Records of interface elements:
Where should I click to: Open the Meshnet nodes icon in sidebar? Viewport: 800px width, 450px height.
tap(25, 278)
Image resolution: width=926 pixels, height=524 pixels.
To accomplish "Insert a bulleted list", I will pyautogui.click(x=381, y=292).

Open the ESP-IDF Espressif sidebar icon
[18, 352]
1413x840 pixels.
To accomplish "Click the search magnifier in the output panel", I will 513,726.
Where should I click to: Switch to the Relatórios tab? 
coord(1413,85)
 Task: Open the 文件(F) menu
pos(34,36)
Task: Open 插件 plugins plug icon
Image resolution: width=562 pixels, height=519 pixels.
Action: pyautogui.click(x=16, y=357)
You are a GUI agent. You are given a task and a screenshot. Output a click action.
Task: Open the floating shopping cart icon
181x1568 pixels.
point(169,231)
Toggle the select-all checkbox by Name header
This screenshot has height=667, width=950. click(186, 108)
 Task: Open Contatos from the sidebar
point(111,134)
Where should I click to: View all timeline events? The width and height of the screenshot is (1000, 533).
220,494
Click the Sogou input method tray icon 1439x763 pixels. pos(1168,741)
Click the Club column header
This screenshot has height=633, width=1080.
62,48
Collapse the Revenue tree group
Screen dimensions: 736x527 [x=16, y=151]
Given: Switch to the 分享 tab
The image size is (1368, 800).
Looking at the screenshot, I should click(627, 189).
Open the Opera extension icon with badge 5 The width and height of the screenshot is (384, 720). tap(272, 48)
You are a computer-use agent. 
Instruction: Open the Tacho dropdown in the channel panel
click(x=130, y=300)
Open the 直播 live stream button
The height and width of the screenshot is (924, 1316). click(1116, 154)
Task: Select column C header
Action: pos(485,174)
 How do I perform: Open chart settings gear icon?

[THE TASK] Reproduce all of the data above verbatim.

[OUTPUT FOR THIS EXERCISE]
Where should I click to: Open the Meshnet nodes icon in sidebar? Viewport: 800px width, 450px height.
tap(25, 278)
Image resolution: width=926 pixels, height=524 pixels.
To accomplish "Insert a bulleted list", I will pyautogui.click(x=381, y=292).

Open the ESP-IDF Espressif sidebar icon
[18, 352]
1413x840 pixels.
To accomplish "Click the search magnifier in the output panel", I will 513,726.
Where should I click to: Switch to the Relatórios tab? 
coord(1413,85)
 Task: Open the 文件(F) menu
pos(34,36)
Task: Open 插件 plugins plug icon
Image resolution: width=562 pixels, height=519 pixels.
Action: pyautogui.click(x=16, y=357)
You are a GUI agent. You are given a task and a screenshot. Output a click action.
Task: Open the floating shopping cart icon
181x1568 pixels.
point(169,231)
Toggle the select-all checkbox by Name header
This screenshot has height=667, width=950. click(186, 108)
 Task: Open Contatos from the sidebar
point(111,134)
Where should I click to: View all timeline events? The width and height of the screenshot is (1000, 533).
220,494
Click the Sogou input method tray icon 1439x763 pixels. pos(1168,741)
Click the Club column header
This screenshot has height=633, width=1080.
62,48
Collapse the Revenue tree group
Screen dimensions: 736x527 [x=16, y=151]
Given: Switch to the 分享 tab
The image size is (1368, 800).
Looking at the screenshot, I should click(627, 189).
Open the Opera extension icon with badge 5 The width and height of the screenshot is (384, 720). tap(272, 48)
You are a computer-use agent. 
Instruction: Open the Tacho dropdown in the channel panel
click(x=130, y=300)
Open the 直播 live stream button
The height and width of the screenshot is (924, 1316). click(1116, 154)
Task: Select column C header
Action: pos(485,174)
 How do I perform: Open chart settings gear icon?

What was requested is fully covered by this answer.